Харитонушка едва волочил ноги, — так устал он за эту ночь, но всю дорогу, вплоть до землянки, пилил Мартына за нераденье к работе.
— Никак я в толк не возьму: откуда в тебе столько лени нагрохано?.. не проворотишь!.. Большое добро погибает, а тебе хоть бы что!.. Ты напрямки мне скажи: почему у тебя, ежели ты мужик трудящий, такая душа холодная?
— А что мне, — плакать, что ли, прикажешь?.. или уру кричать? Ночью под дождем рекорд не поставишь… Нынче — авария, завтра — прорыв. Хоть бы кормили получше, а то… Надолго ли этак хватит меня! Тянешься, тянешься к доске Почета, да, пожалуй, и на лавке растянешься… Кому раньше сроку умирать охота?.. Девчонке вон обломали ноги, — кто теперь замуж возьмет? Башку легко оторвать, да не легко приладить… А у меня — дети.
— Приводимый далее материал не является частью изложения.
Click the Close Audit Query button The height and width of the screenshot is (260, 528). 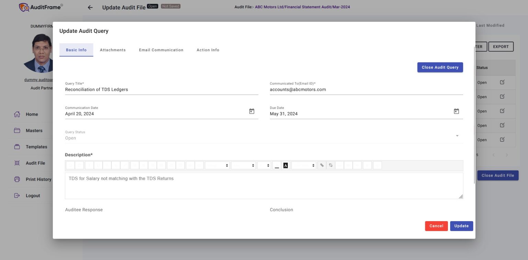click(x=440, y=67)
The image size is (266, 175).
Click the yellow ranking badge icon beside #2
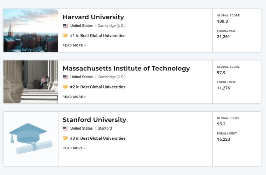[x=65, y=87]
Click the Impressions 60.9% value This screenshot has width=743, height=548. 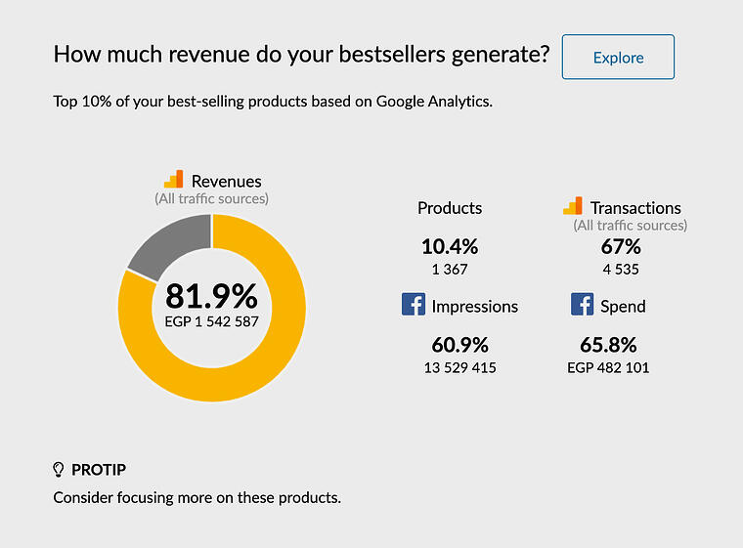pyautogui.click(x=460, y=345)
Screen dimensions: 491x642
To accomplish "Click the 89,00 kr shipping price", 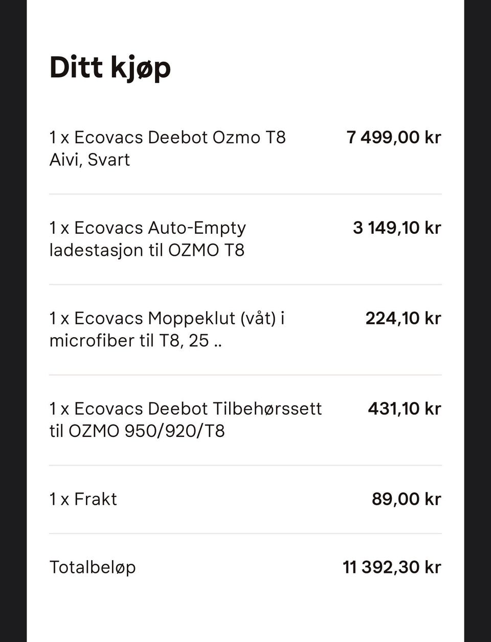I will pos(406,500).
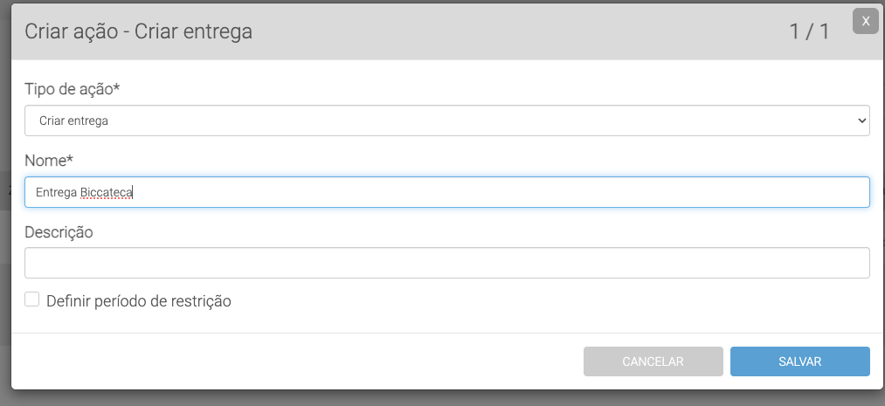Click the chevron arrow of the action type select
Image resolution: width=885 pixels, height=406 pixels.
click(x=861, y=120)
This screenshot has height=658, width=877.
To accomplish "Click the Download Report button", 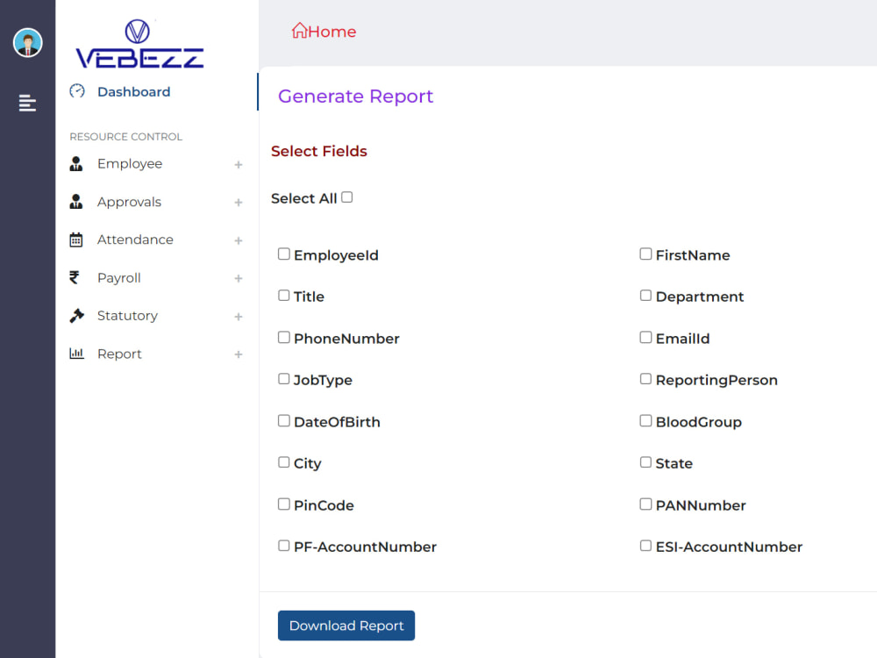I will 346,626.
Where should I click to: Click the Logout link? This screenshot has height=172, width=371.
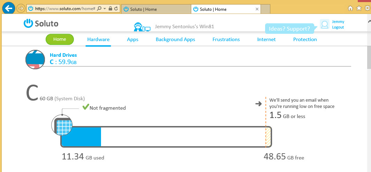[338, 27]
Дынников или Колыванов на свое иждивение не возьмут.
— Да что ты все за детей прячешься? — свирепел Харитонушка. — У всякого человека должны быть дети… А вот за такое «усердие» и дети не похвалят, ежели они с понятием… Или детки в отца пошли?.. Сорока от сороки в перо родится.
— Ну у тебя хороши!
— Да!.. слава богу, таких бы всякому… Могу похвалиться, — с жаром сказал старик. — О чем ни заговори с тобой — кажинную лекцию к харчам сведет. Макар Подшибихин на деньгах помешался, а ты — на харчах. Дома-то чего за щеку клал: свинину с маслом, что ли?..
— Дом с заводом равнять нельзя: там всякий кусок на учете, всякая копейка — к месту ляжет, а здесь большие тыщи на ветер летят.
— Сосчитал уж?.. Мудрен ты на вольном свете, горазд в казенном кармане считать, а невдомек, что время наше — большой подъемности, машинный век… Привычки-то заводы строить допреже не было ведь. Ну и понятно, иной раз ошибка случается, или не хватит чего. Не всякая вина виновата. Погляди на себя — и делай, как народу лучше, — увещевал и стыдил Харитонушка. — Вот пройдет годка два, — и все у нас будет укладисто… А карты брось.
— Заладила сорока Якова, — насильно позевнув, сказал Мокроусов, чтобы на том и кончить.
Так, перекоряясь, они подошли к землянке.
Иван спал крепко, и Харитонушке пришлось постучать в дверь землянки два раза.
Отогревшись чаем и немного отдохнув, старик опять собирался на работу: часы Ивана показывали восемь с половиной.
— Собирайся, — сказал Харитонушка, — доспим ночью. Днем-то полегче всякое дело катится.
— Я свое отработал, — неразборчиво пробормотал Мокроусов спросонья. — И спина и ноги ноют.
— Ничего, разомнешься. Вставай, тебя люди ждут.